I’m a Haematology Registrar who has taken time out of training to do research. I am in the first cohort of the King’s Health Partners (KHP) Predoctoral Clinical Research Excellence Fellows. I have been working in Dr Reuben Benjamin’s Cellular Immunotherapy Lab. This experience helped strengthen my PhD funding applications and I am delighted to have been recently awarded a Cancer Research UK Clinical Research Training Fellowship, which will enable me to pursue a PhD in the same lab. I am very grateful to KHP for helping to kick-start my research career.
What do you enjoy most about your role?
The Cellular Immunotherapy Lab is a very well-supported and enjoyable learning environment. I am thriving on the opportunity to investigate fundamental questions to enhance our understanding of blood cancers. My PhD will allow me to contribute to the rapidly evolving landscape of CAR-T cell therapy which is very exciting.
What inspired you to get into this work?
I have always been fascinated by the prospect of harnessing the immune system to fight cancers. CAR-T cell therapy involves reprogramming a patient’s or healthy donor’s T cells to target a tumour-associated antigen, resulting in cancer cell death. CAR-T therapy has recently achieved groundbreaking responses in relapsed/refractory B-cell acute lymphoblastic leukaemia (B-ALL), high grade B cell lymphomas and multiple myeloma.
My project is looking at overcoming resistance to CAR-T therapy in multiple myeloma, an incurable blood cancer. This is a highly relevant and impactful project with translational potential to improve quality of life and survival in patients with multiple myeloma.
What are the benefits of working in partnership?

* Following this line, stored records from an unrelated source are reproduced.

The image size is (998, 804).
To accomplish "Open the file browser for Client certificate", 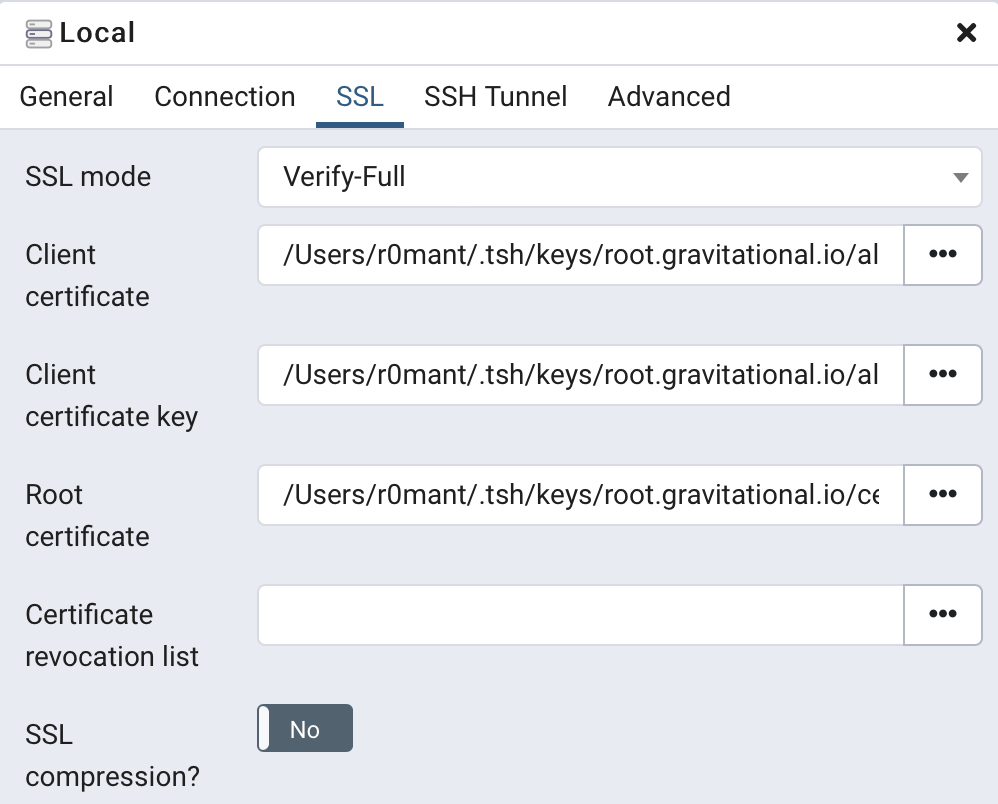I will point(942,255).

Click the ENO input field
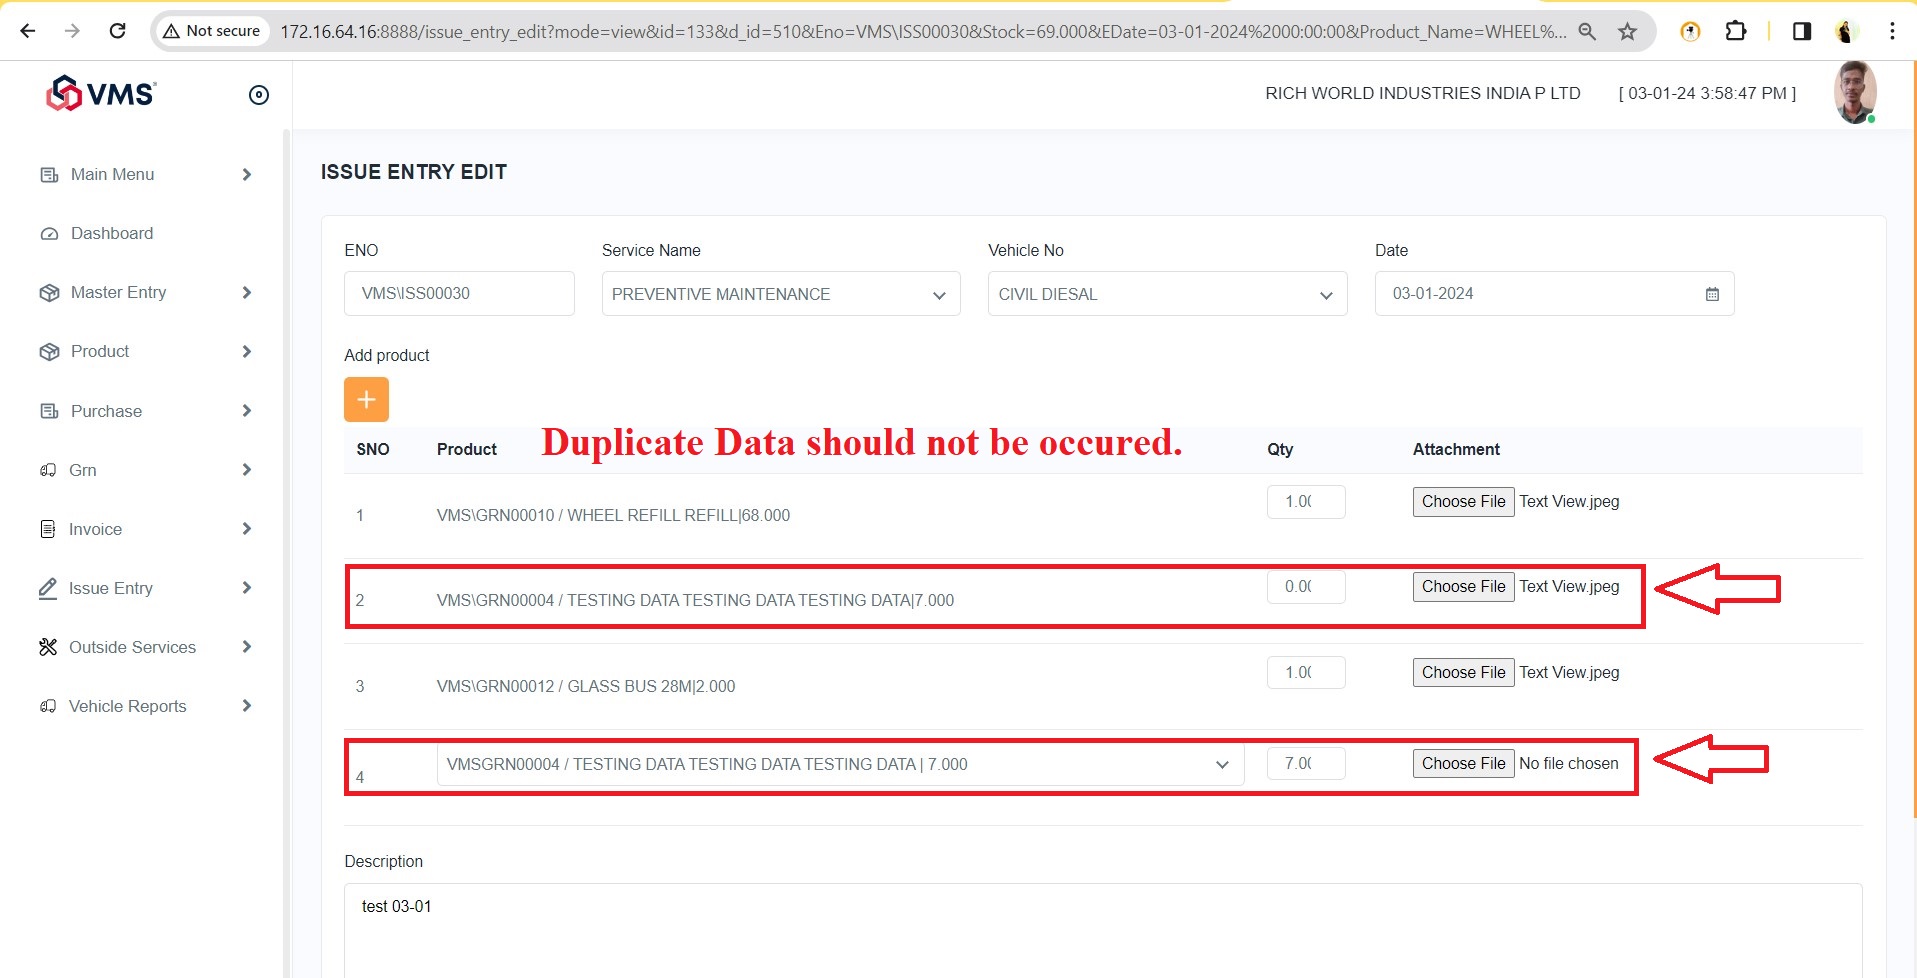pos(459,294)
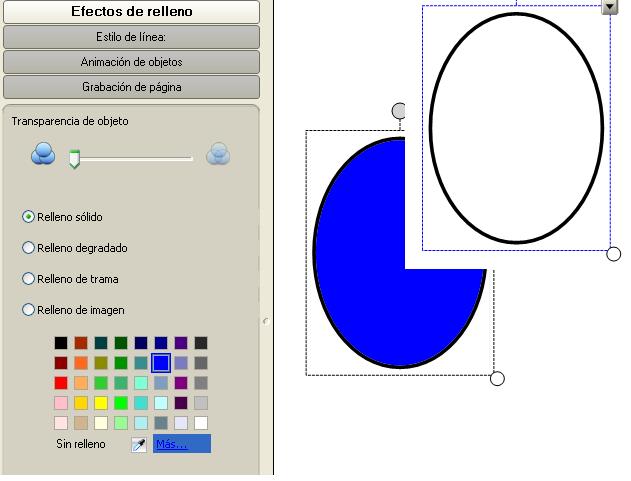Image resolution: width=631 pixels, height=481 pixels.
Task: Enable the Relleno de imagen option
Action: click(29, 310)
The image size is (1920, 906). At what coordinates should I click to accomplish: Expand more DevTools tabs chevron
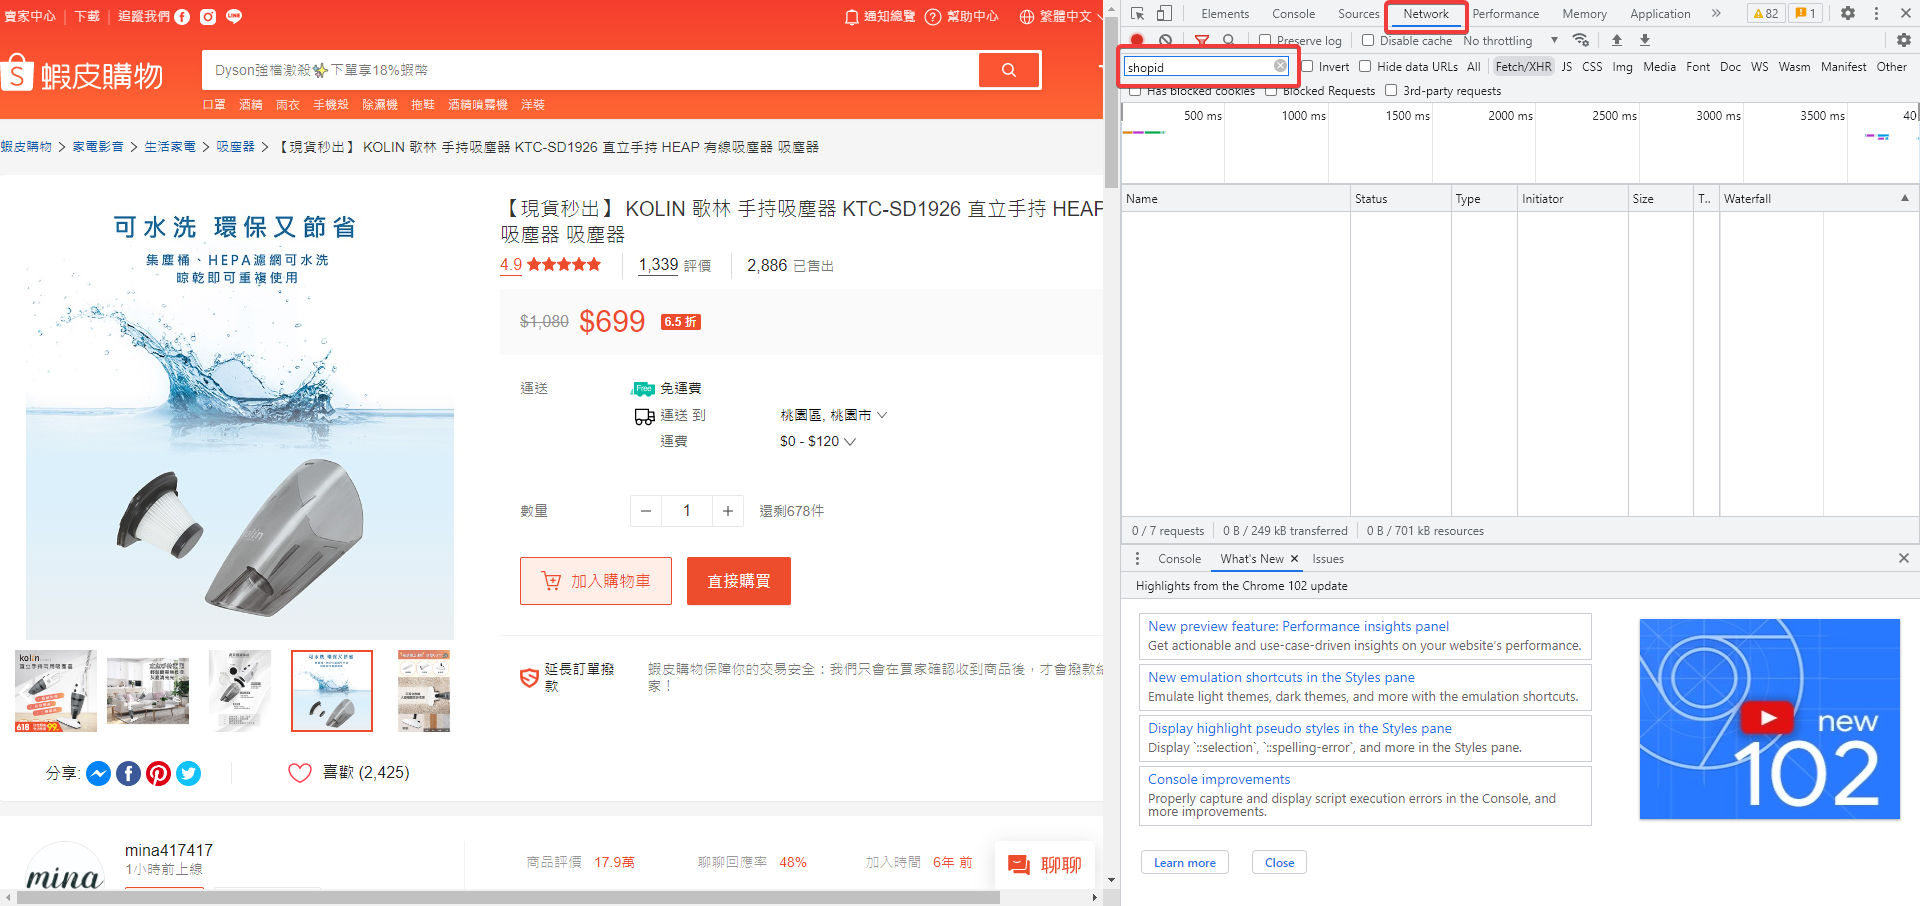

Working in partnership allows me to collaborate with experts from different disciplines and institutions to maximise the potential of my project. For example, CAR-T therapy for multiple myeloma is not yet available on the NHS, however our transcampus collaboration with University Hospital Dresden enables access to bone marrow samples from patients treated there, which are of great value to my project.
What would be your top career tip?
Learn from mistakes! I am new to the lab environment and have a long list of mistakes I’ve made (some quite ridiculous). Each one has helped build my experience and optimise my experiments.
Find happiness in the journey, not the destination.